**REQUIRED TASK**
Copy the rows starting at the line containing "How do I perform: Select" and ending at the line containing "[x=51, y=11]", both included, with the pictures left out.

**DATA SHOWN**
....
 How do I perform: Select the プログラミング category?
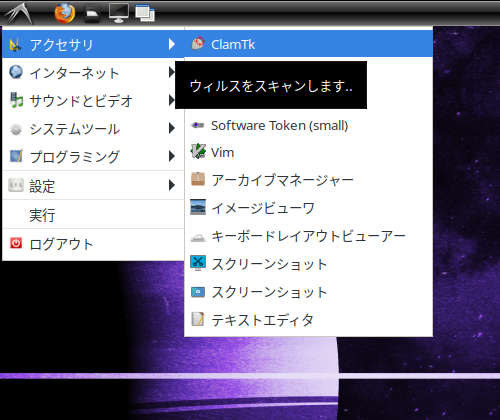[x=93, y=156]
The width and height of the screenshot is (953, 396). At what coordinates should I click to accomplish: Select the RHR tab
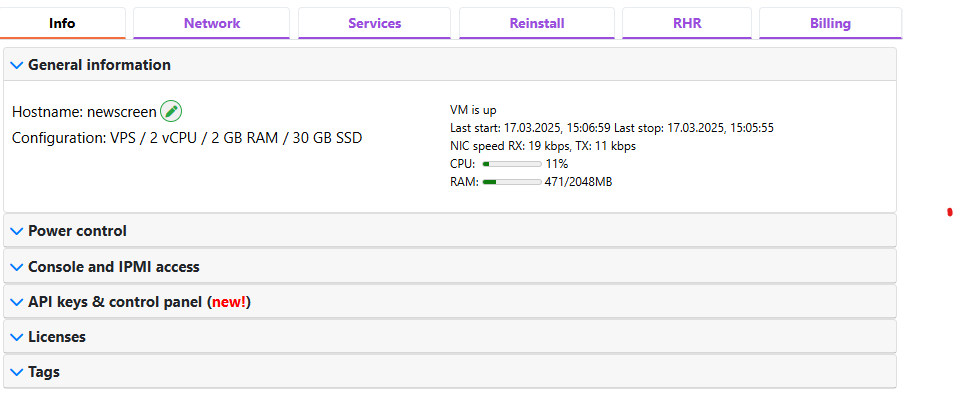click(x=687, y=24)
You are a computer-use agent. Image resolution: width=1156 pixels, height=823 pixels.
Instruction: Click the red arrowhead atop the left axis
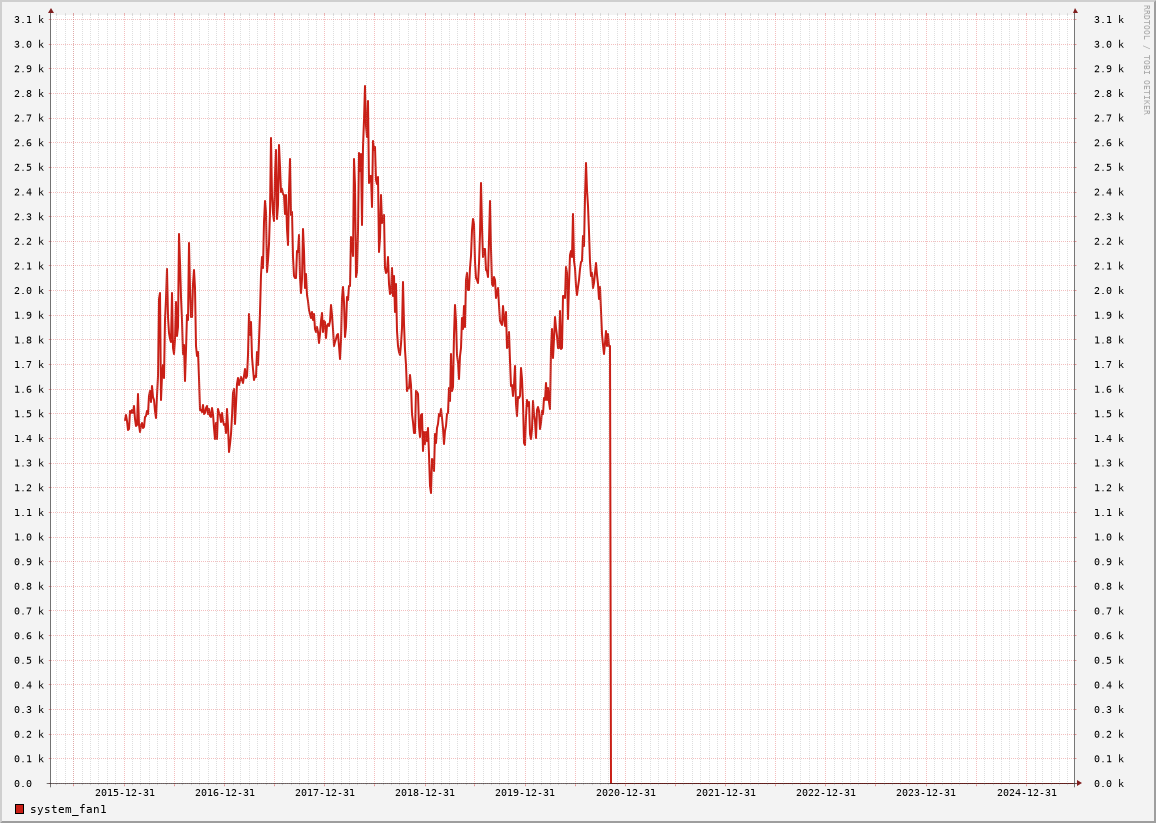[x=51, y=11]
....
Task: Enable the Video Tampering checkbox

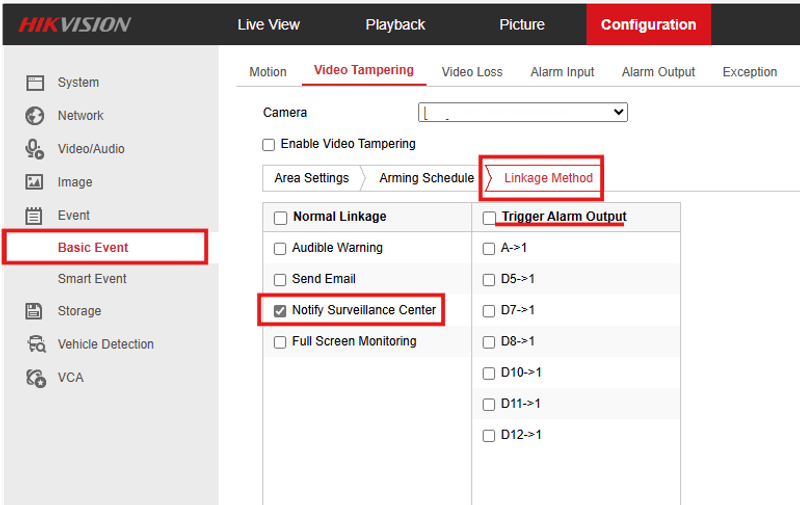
....
**REPLY**
 How do I perform: Select the プログラミング category?
[x=93, y=156]
The width and height of the screenshot is (953, 396). At what coordinates should I click to accomplish: Select the RHR tab
click(x=687, y=24)
You are a computer-use agent. Image resolution: width=1156 pixels, height=823 pixels.
Instruction: Click the red arrowhead atop the left axis
[x=51, y=11]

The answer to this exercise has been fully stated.